We have found the following manufacturers to produce the best fletching and adhesives:DuravanesP.O. Box 516Myrtle Point, OR 97458800-778-4755
The Predator vane will work the best. It has good adhesion qualities and is durable and long lasting. They also offer a superior adhesive.Bohning Company, Ltd.7361 N. Seven Mile Rd.Lake City, MI 49651231-229-4247 Blazer Vanes will last indefinitely and bond easily to the arrow shaft using their flexible Bond-Tite cement. These vanes are available from most dealers, or from Cabela's and Bass Pro Shops.Flex-Fletch Products1840 Chandler Ave.St. Paul, MN 55113651-426-4882 Flex-Fletch makes excellent vanes that will last indefinitely. They also produce Flex-Fletch glue, which is a superior glue.Arizona Archery Enterprises2781 Valley View Dr.Prescott Valley, AZ 86314928-772-9887 The AAE Speed Flyte vanes are tough. They are available through Cabela's and Bass Pro Shops.

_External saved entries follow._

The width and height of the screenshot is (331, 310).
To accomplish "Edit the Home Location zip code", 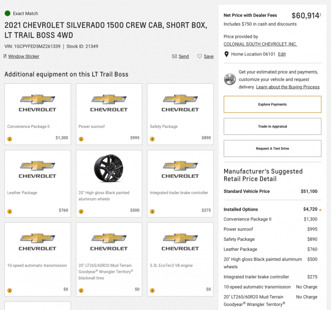I will click(282, 54).
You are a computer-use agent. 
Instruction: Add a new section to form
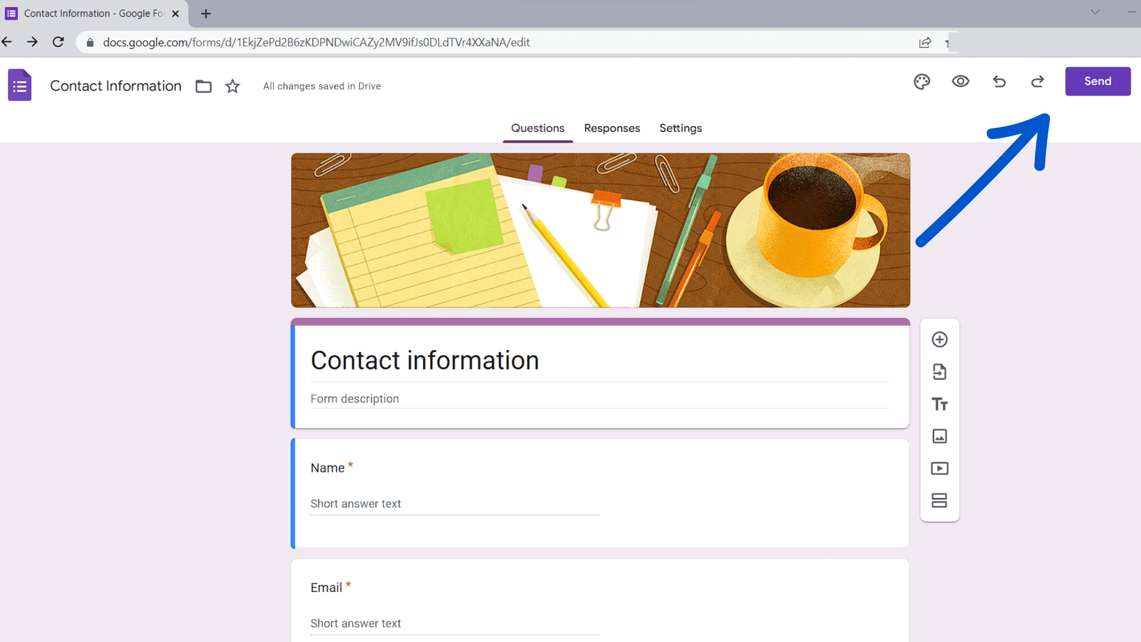point(940,500)

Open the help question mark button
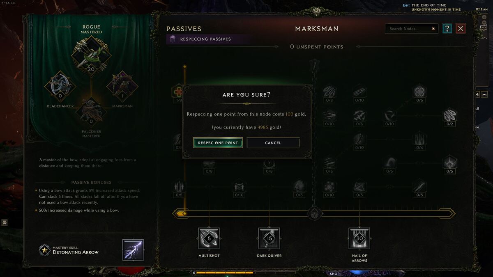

- I get left-right grouping. What causes this?
This is primarily caused by hand torque. There are two things to check:
Tight hand grip — If you are gripping the riser during the shot, this will cause left-right groupings.
Tight Biscuit fit to the arrow — A loose fit between the arrow and the biscuit is desired. With the arrow mounted on the bow, you should be able to see daylight over the top of the arrow. If the arrow completely fills the hole, then you will need to adjust the biscuit open by removing it from the bracket and spreading it open a little bit. Then reinstall the biscuit into the bracket and try again.
- My arrows make noise during the draw, how can I quiet them down?
There are many types of arrows on the market. Some are more quiet than others. Here is what we know about making an arrow draw quietly through the rest:
- Carbon arrows with a smooth finish are the quietest. Trophy Ridge arrows, with their Silent Slide™ Shaft Coating, are the quietest arrows through the Whisker Biscuit. Other carbon arrows will be noisy at first, but after shooting them many times, they become less noisy. You will find that even the noisiest arrows will become very quiet after several hundred shots.
- Shafts can be smoothed slightly by rubbing with very fine steel wool.
- Large diameter aluminum arrows (24XX-25XX) are very noisy. They are very sensitive to dust and abrasion.
- Camouflaged aluminum arrows are noisier than solid color arrows.
- If the biscuit fits tightly around the arrow, the noise will be substantially increased. A loose fit that allows light to be seen over the arrow when it is mounted on the bow will give the quietest and most forgiving setup. You can spread the biscuit open slightly to increase the opening.
- Applying silicon to the arrow shaft sometimes reduces the noise.
- Keep the biscuit clean. Wipe the arrows prior to use. Avoid contaminating the biscuit with waxes, dirt, dust, target material, etc. Avoid using dry powder type waterproofing as it is abrasive and will increase arrow drawing noise.
- Check that the biscuit is square to the arrow. Sometimes a noisy setup can be cured by pushing the top of the biscuit towards the bow string a little with your thumb. Paper tuning the bow will help optimize the rest position and can decrease draw noise.
- Make sure the arrow is not pressing down on the rest with excessive force. If you are using nock sets above and below the arrow, they may be too close at full draw. This can cause more pressure on the bristles and increase draw noise.
If you are hunting on a cool damp morning, it is sometimes helpful to wipe the arrow and cable rod so it is free from condensation when you arrive at your stand.